I hope that tomorrow will be more inspiring.

please see comments for more details.

Jamileh is 62

I have not blogged for a while. I will not give the excuse that have too much to do. It is the time that is shrinking and I am definitely getting much slower. The fact that the blog is not attracting any interest is also depressing. But here is the contribution of a 62 years old woman.

Jamileh’s Reflections

That’s it! There is no doubt about it, I am checking it all the time, looking at myself more and more in the mirror, continuously catching fleeting sights of myself in shops, tubes, windows, anywhere I can find a reflection, I must admit, I am now old. Like real old! This has been the shocking revelation of 2012 for me.

The only looks I get nowadays, and occasionally, are from young women giving me a warm smile, maybe I remind them of their own mother, grandmother even! Or maybe they are thinking “oh this is an interesting looking old lady, I won’t mind growing old like her” (I wish!!)

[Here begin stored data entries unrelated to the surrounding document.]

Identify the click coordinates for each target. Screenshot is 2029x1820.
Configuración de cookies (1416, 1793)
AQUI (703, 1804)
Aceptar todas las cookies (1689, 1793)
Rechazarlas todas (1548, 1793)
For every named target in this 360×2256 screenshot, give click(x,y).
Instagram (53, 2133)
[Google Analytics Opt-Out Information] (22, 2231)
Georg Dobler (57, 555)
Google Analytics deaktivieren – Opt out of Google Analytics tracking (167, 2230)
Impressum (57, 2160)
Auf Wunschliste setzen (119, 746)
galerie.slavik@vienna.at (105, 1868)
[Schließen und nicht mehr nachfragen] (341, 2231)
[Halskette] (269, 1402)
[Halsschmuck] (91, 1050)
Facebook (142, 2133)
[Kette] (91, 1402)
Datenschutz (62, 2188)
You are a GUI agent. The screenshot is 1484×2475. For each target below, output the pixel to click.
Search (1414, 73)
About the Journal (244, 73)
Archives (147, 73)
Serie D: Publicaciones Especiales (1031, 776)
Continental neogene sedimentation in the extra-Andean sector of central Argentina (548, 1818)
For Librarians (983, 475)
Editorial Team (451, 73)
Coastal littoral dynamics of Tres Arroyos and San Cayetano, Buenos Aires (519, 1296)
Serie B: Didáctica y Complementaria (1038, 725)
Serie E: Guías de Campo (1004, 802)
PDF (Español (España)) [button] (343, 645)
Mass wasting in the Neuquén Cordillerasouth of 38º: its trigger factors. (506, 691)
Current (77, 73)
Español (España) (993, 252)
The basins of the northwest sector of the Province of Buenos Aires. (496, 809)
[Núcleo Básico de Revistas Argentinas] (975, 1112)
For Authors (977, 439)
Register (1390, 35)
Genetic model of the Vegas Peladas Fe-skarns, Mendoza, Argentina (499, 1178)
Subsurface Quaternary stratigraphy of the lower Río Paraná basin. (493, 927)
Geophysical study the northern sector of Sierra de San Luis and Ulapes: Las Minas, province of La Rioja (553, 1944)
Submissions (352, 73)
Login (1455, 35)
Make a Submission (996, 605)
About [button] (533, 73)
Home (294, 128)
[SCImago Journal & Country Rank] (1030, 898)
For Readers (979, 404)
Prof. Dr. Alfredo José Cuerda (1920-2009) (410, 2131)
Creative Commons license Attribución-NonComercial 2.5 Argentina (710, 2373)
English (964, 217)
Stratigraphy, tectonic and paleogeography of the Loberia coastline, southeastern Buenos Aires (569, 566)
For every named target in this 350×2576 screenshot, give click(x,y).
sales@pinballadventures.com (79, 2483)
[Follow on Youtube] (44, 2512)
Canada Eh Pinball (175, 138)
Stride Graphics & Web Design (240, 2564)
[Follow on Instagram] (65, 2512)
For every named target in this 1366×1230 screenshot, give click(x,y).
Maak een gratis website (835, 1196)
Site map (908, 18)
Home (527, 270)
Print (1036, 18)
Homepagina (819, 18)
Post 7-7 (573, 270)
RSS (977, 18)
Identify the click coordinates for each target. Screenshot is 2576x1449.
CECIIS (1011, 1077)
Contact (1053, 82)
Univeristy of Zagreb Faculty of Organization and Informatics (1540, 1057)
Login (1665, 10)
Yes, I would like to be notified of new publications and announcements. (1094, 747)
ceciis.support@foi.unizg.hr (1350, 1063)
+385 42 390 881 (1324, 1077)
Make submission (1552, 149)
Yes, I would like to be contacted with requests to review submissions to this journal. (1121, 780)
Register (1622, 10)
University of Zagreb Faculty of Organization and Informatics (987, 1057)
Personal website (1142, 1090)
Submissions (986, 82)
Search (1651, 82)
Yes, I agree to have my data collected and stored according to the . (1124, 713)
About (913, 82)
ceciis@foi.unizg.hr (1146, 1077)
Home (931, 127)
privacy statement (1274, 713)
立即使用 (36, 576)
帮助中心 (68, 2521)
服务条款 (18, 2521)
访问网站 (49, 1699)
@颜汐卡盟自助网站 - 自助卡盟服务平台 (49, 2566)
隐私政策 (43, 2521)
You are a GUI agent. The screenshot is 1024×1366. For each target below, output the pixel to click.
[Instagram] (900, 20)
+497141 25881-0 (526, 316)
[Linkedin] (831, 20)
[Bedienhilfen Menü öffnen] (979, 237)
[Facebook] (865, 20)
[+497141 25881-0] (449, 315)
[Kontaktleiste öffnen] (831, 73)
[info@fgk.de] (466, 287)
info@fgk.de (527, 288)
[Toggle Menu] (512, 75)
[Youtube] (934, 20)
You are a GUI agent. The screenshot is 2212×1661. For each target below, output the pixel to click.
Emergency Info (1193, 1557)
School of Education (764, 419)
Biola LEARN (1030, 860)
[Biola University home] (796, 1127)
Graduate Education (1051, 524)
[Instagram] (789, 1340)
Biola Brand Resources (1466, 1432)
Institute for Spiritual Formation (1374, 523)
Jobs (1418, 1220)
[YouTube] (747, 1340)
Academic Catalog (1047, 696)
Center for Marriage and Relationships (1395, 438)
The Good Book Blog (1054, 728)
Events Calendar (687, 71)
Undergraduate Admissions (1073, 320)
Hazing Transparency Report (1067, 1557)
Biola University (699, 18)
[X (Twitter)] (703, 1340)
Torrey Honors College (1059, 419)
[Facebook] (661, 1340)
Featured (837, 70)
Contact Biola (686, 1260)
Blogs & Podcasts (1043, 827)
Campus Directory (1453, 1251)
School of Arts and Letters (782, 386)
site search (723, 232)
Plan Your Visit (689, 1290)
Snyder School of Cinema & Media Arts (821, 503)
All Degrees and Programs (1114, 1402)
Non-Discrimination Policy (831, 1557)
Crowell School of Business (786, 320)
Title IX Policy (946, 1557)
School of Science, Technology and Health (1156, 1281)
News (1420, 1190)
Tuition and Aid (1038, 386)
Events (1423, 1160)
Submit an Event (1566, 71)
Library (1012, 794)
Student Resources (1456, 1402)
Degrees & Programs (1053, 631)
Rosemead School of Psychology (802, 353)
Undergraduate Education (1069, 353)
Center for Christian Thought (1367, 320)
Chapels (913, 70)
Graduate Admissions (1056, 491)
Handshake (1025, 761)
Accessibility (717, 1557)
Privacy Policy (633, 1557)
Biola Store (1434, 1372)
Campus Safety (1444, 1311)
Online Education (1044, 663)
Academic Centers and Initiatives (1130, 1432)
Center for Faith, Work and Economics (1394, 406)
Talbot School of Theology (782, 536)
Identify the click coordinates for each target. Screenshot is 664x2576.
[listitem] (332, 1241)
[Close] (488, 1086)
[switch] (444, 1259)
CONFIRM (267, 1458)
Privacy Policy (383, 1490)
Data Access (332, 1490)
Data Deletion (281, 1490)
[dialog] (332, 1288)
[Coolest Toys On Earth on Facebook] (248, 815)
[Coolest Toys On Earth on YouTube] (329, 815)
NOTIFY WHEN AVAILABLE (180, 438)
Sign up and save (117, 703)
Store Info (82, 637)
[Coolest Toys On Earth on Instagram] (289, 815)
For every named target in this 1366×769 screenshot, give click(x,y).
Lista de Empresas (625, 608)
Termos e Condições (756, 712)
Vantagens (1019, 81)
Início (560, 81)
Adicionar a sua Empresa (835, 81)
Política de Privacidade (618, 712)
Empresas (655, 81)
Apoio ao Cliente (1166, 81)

As for the old men-toads, rien du tout! They are still looking for the young beautiful princesses that will kiss them. They still think they have a grand tail to parade around.

So what happens now?

I can detect in some of my contemporary women friends a denial of old age. They pull a face when I mention joining U3A: “aren’t they all old?” This week the local gym advertised a class for the over 50s. There was only one participant: ME. The coach sighed and said: “well I told them not to advertise it like that because no one here wants to join a class that is going to tell their age”.

I could do the same, deny, deny and deny…make myself up, spend loads on anti wrinkle stuff, white teeth, hair dresser dye and carry on living in the mirage wonderland of youth or… admit, accept, mold myself into this new age with all its huge changes, and they are huge, as huge as adolescence without the pleasure of youthfulness.Big changes, physical, mental, emotional and sexual, not counting the fears and uncertainties in a society that is getting more and more ageist and individualistic. Fear of death, how and when will it happen? Of the future, how will I end up? Who will look after me?

And now to bed with my two hot water bottles. Ahhhhhh.